**PROBLEM STATEMENT**
Set the pictures aside and transcribe exactly the lines from the one containing "Click the Optoma logo image" through the final line of the records.

**DATA EXTRACT**
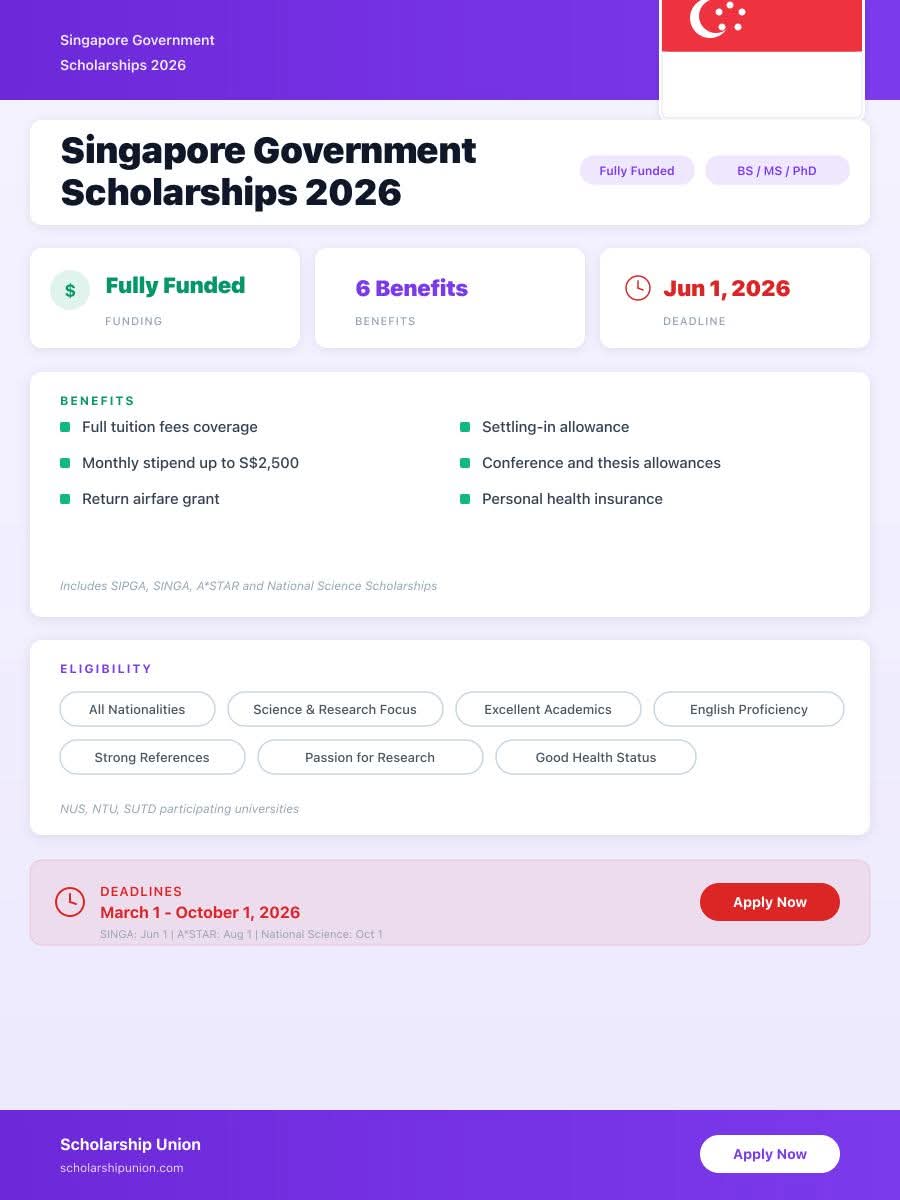Screen dimensions: 900x1200
Task: Click the bullet next to Personal health insurance
Action: [465, 498]
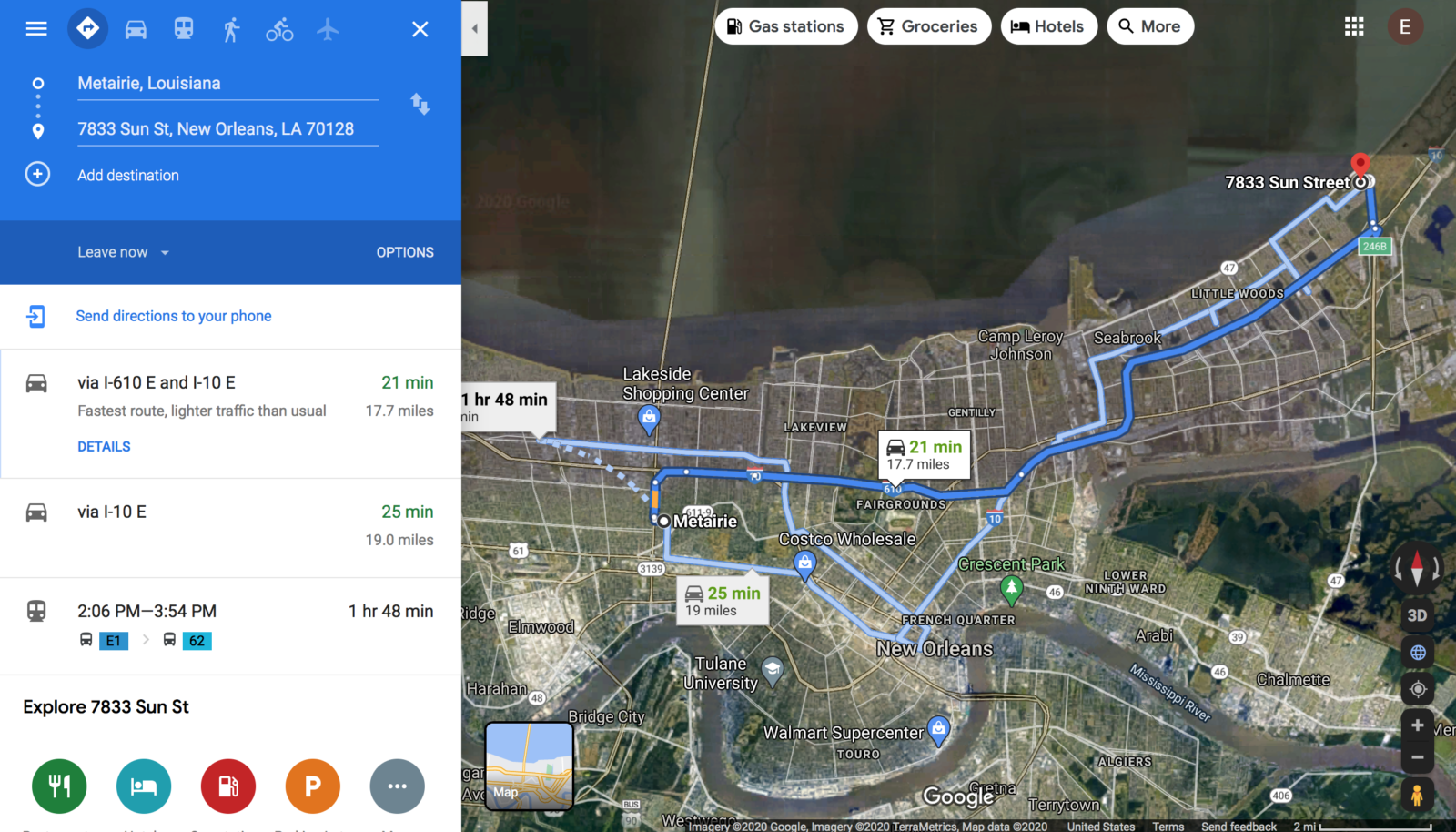The height and width of the screenshot is (832, 1456).
Task: Open Google apps grid
Action: [x=1354, y=26]
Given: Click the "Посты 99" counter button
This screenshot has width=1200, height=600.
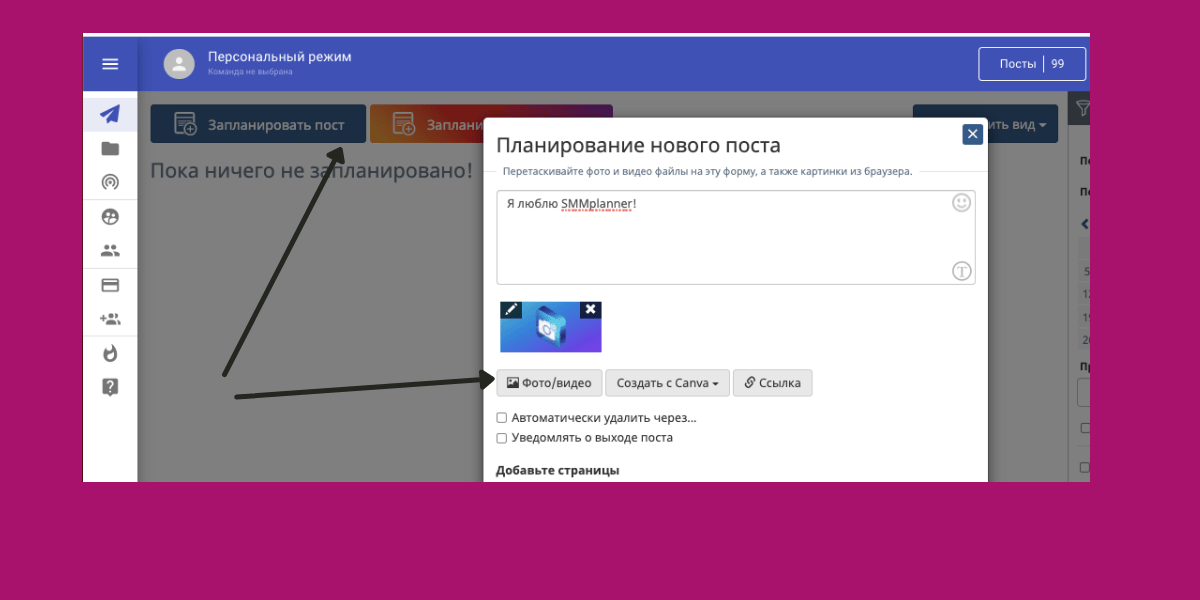Looking at the screenshot, I should pyautogui.click(x=1031, y=64).
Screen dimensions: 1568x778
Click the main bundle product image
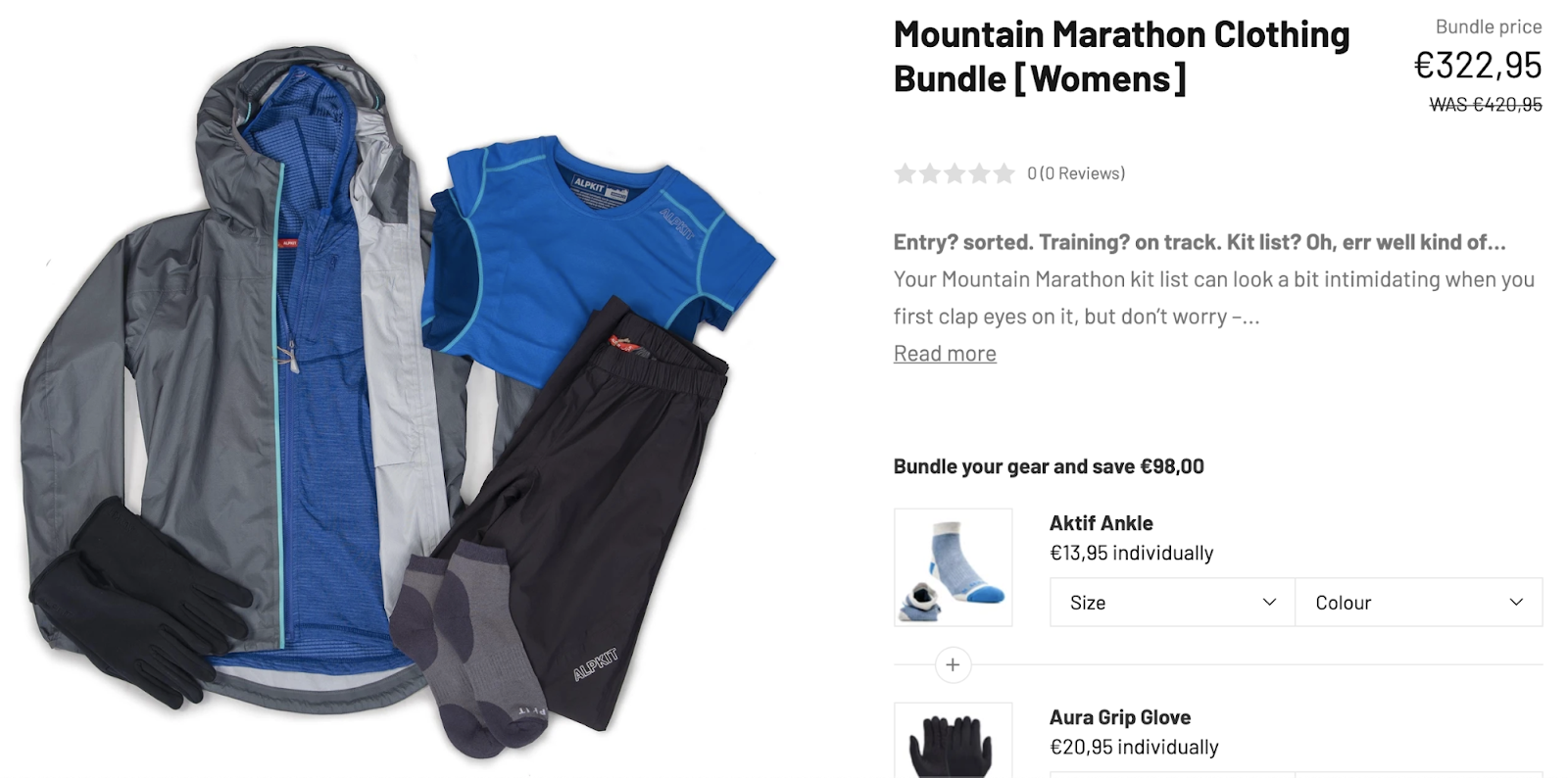coord(400,402)
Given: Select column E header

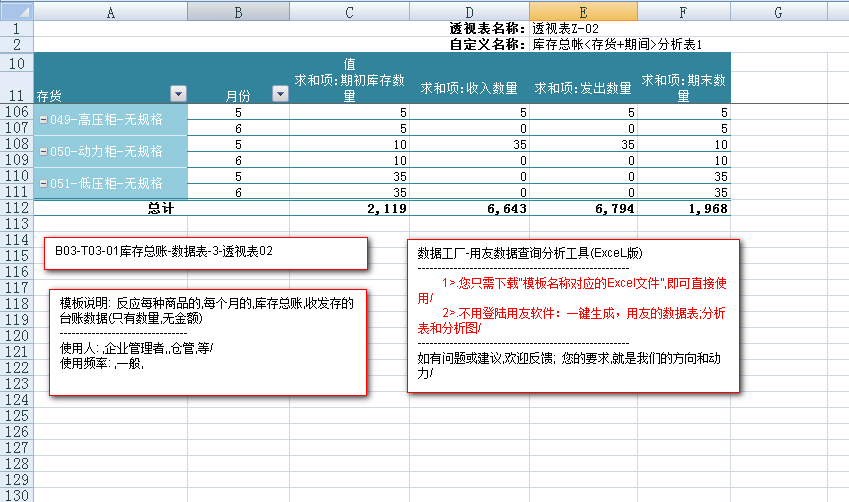Looking at the screenshot, I should 583,11.
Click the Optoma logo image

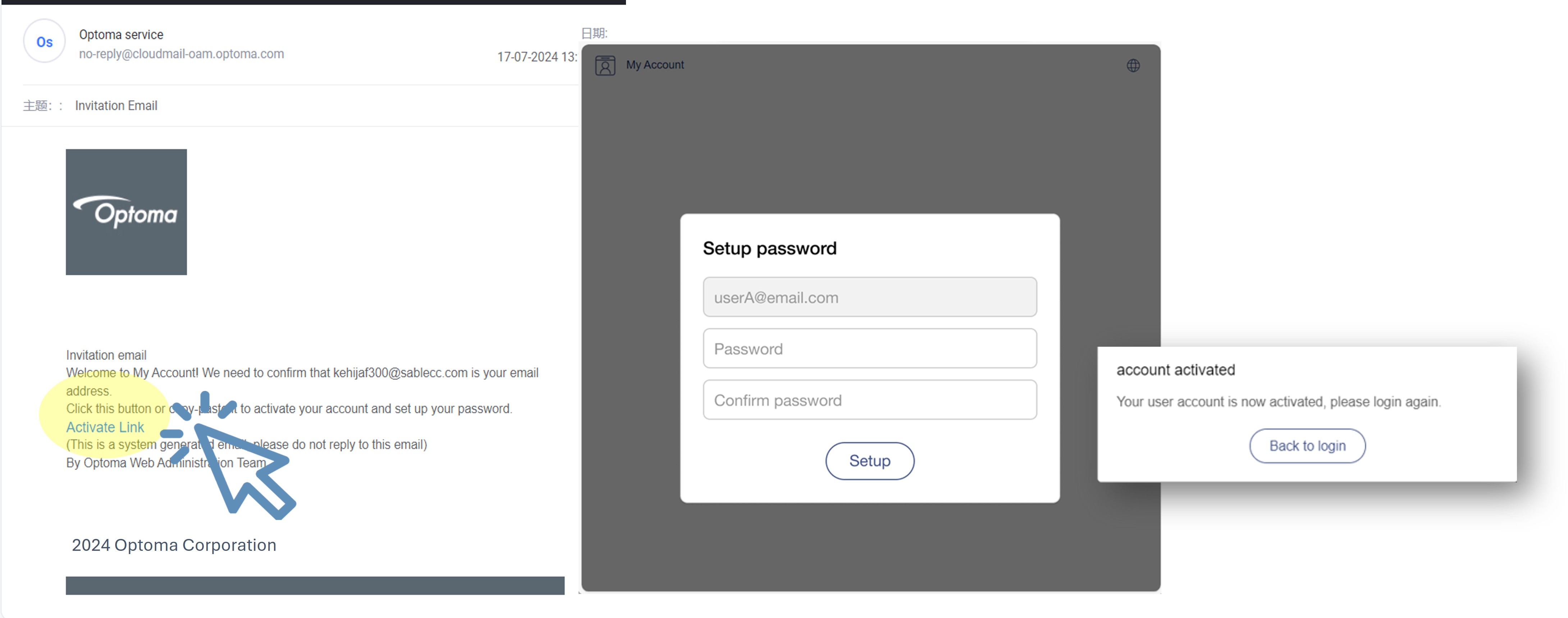(x=127, y=212)
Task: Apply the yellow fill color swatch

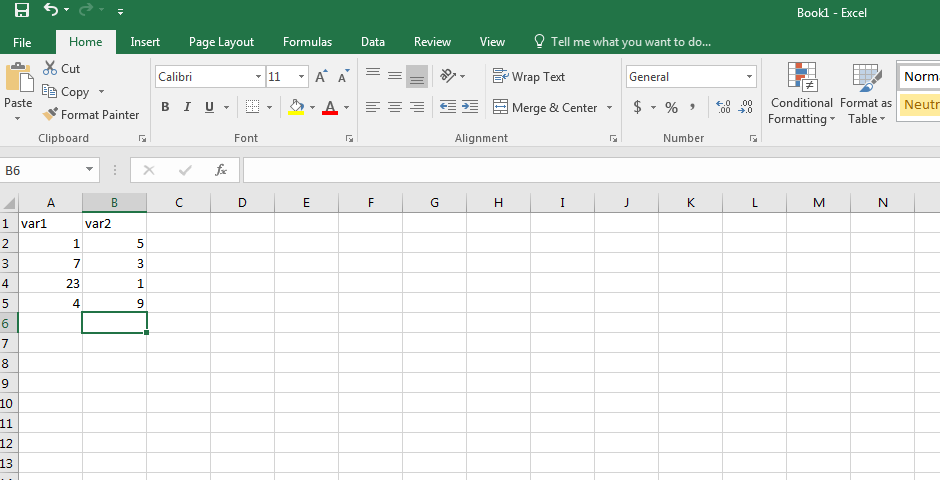Action: (x=295, y=107)
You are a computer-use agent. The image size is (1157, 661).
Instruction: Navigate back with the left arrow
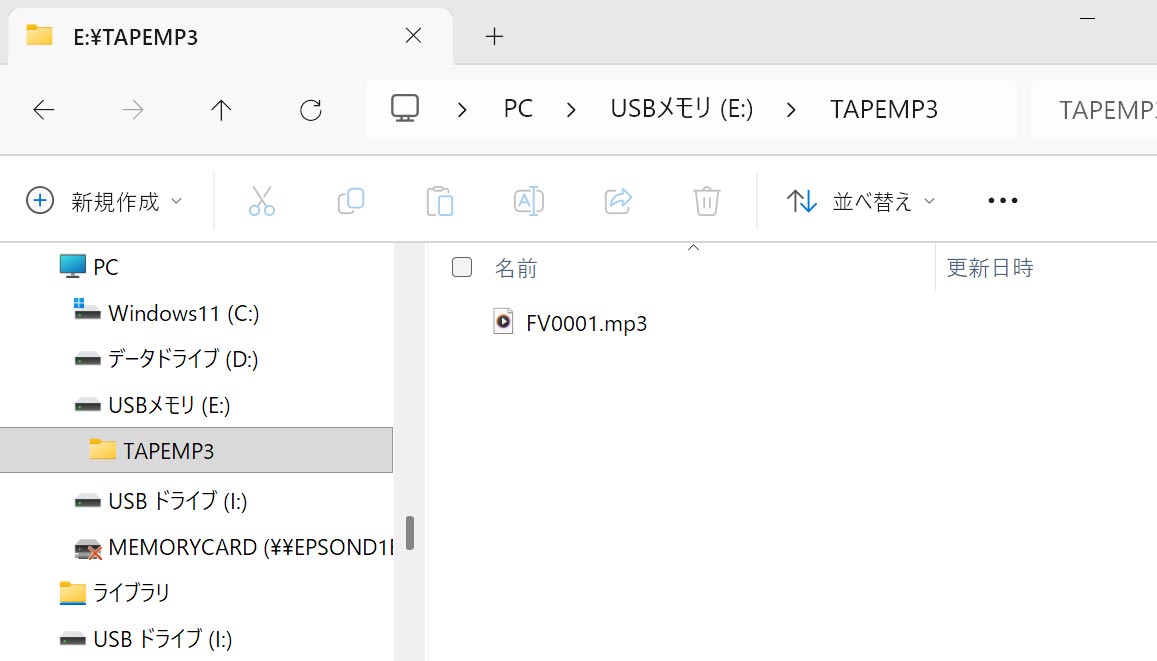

**RESULT OF THE EXERCISE**
Click the Optoma logo image

(x=127, y=212)
Task: Apply the yellow fill color swatch

Action: (x=295, y=107)
You are a computer-use agent. The image size is (1157, 661).
Instruction: Navigate back with the left arrow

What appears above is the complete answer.